Monday, September 29, 2014

What makes something a horrible hack?

Over in Moodle bug MDL-42974, Derek Chirnside asked "What is it about a hack that makes it 'horrible'??". I had described the code sam wrote to fix that issue in those terms, while at the same time submitting it for integration. It was a fair enough comment. I had helped sam create the code, and it was the kind of code you only write to make things work in Internet Explorer 8.

Although "Horrible hack" is clearly an aesthetic judgement, and therefore rather subjective, I think I can give a definition. However, it is easier to start by defining the opposite term. What is "Good code"? Good code should have properties like this:

  1. It works: It does what it is supposed to.
  2. It is readable: Another developer can read it and see what it is supposed to do.
  3. It is logical: It does what it is supposed to do in a way that makes sense.
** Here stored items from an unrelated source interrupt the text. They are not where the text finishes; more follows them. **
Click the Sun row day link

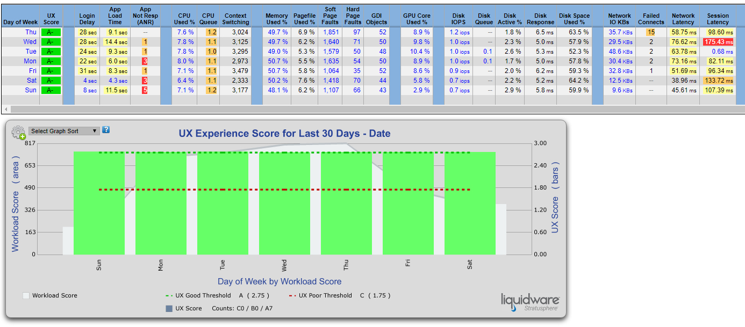coord(31,90)
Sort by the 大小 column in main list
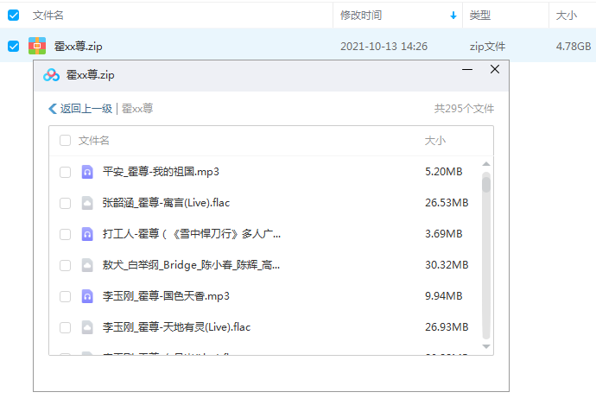The image size is (596, 405). (x=567, y=16)
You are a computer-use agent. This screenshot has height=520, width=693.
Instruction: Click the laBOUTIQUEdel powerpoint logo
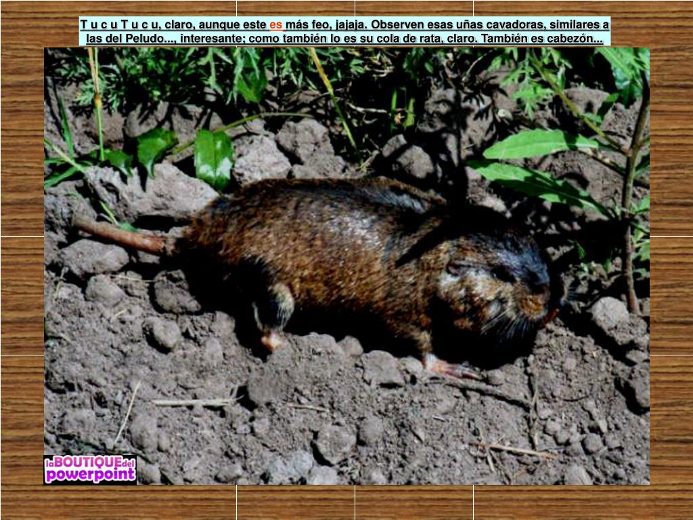point(90,469)
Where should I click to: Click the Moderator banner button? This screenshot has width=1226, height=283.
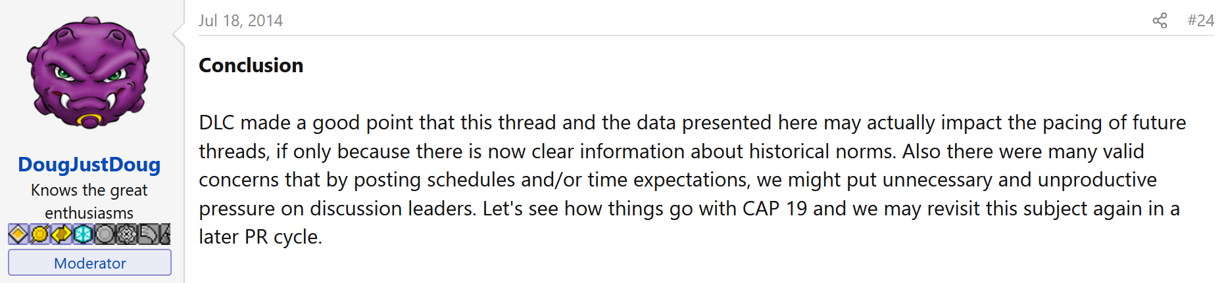coord(89,263)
It is not just that a developer can puzzle out what it does, but it is clear that it does just that and nothing else.
  4. It is succinct: This is a companion to point 3).
  5. It is maintainable: It is clear that the code will go in working in the future, or if circumstances do change, it is clear how the code could be modified to adapt to it.

Note that property 1) is really just a starting point. It is not enough on its own.

A horrible hack is code that manages little more than property 1. I think sam's patch on MDL-42974 scores a full et.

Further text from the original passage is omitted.